Dataset items
********************

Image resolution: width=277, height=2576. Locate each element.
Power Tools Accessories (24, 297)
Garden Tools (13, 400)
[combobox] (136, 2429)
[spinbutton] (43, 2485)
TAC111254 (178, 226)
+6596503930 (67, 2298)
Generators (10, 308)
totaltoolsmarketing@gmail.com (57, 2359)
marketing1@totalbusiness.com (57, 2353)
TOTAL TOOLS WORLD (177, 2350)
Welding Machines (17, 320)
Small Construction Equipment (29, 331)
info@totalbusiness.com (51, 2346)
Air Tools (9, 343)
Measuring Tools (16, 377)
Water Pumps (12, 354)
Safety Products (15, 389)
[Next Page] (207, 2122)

********************

== Work required ==
Write out each line above that contains the word "totalbusiness".

== Task response ==
marketing1@totalbusiness.com (57, 2353)
info@totalbusiness.com (51, 2346)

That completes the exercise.